The tragedies of the past week and a half have been devastating. I studies abroad in France and woke on Saturday morning to a map of France and a Parisian Coke-a-cola advertisement hanging on my walls. So here are a few classic French comics to highlight in your collections.
Astérix le Gaulois
Written by René Goscinny
Illustrated by Albert Uderzo
This French comic classic, first published in 1959, withstands the test of time. I doubt there is a single French high school course which hasn’t read a bit of this book. Astérix explores the ancient people of France, the Gauls, which if you’ve grown up outside of Europe, you probably have never have heard of.
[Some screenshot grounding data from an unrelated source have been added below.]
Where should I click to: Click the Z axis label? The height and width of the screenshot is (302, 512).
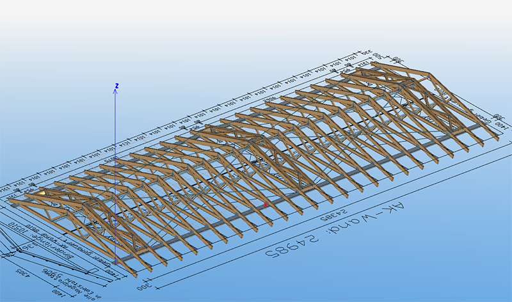(x=116, y=86)
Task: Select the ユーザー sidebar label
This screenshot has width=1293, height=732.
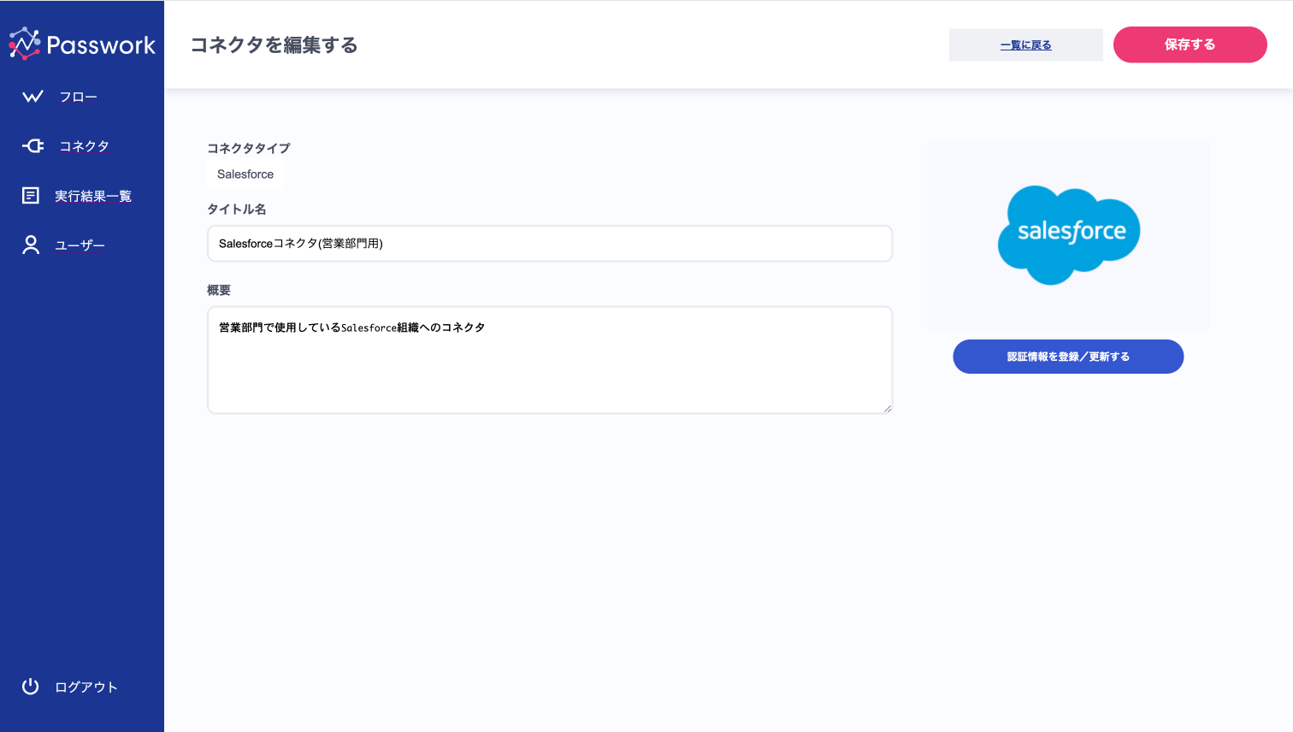Action: click(80, 246)
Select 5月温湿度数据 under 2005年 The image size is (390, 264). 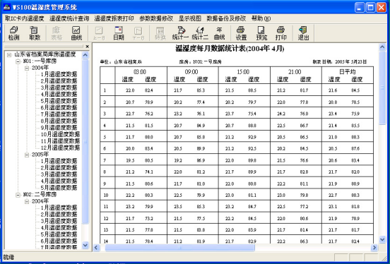pos(59,188)
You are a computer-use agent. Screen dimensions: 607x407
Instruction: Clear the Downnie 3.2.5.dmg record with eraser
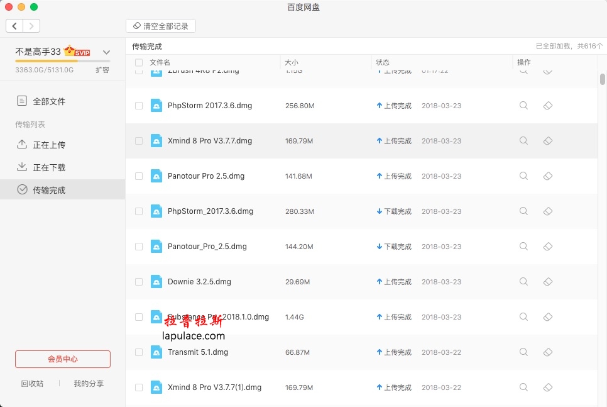point(547,282)
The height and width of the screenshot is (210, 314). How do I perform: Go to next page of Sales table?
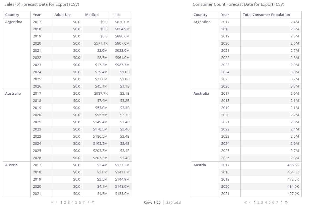(88, 202)
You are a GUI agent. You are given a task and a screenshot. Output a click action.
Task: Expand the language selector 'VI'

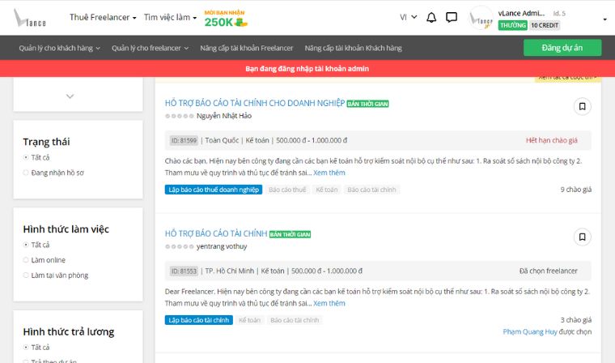click(408, 17)
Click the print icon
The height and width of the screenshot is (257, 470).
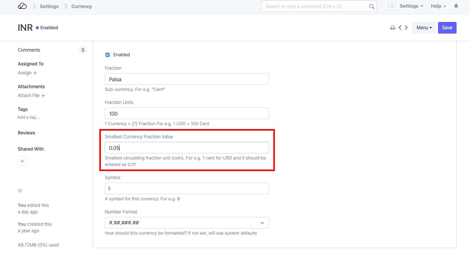(393, 28)
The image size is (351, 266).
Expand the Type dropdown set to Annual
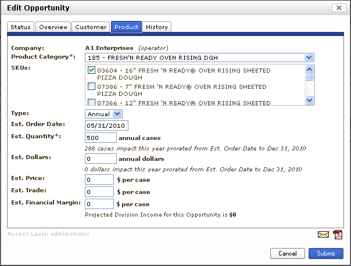pos(117,114)
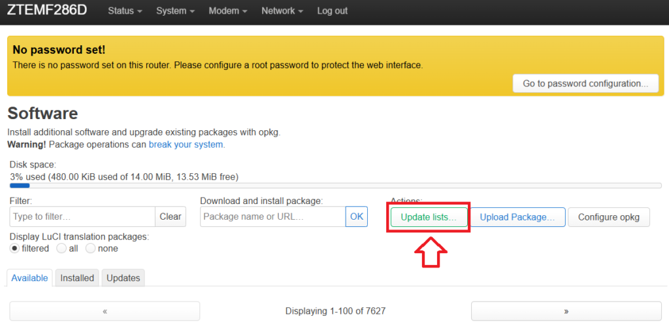The height and width of the screenshot is (327, 669).
Task: Expand the System dropdown menu
Action: (x=176, y=11)
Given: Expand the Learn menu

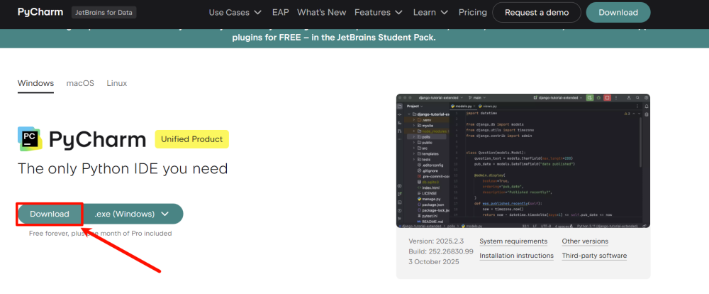Looking at the screenshot, I should click(x=431, y=12).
The story follow Astérix, a leader of their village’s affairs, and Obelix, who has super human strength due to a druid’s magical potion. The potion is often used by the villagers to fend of the invading Julius Caesar. Masterfully written with vibrant, expressive illustrations, Astérix is a must read for anyone interested in French classic comics.
The Adventures of Tintin
Written and illustrated by Hergé
Although technically a Belgian comic, Tintin is one of the most popular Euro-style comics in the French language. The story, which ran for over 50 years, follows the young journalist Tintin and his faithful dog Snowy as they investigate mysteries all over the world. Artistically, the style is realistic, intended to whisk the reader away to faraway lands without ever leaving the comfort of their homes. From Egypt to the Soviet Union and even the moon, Tintin is a classical character in science fiction, fantasy, and dramatic tales.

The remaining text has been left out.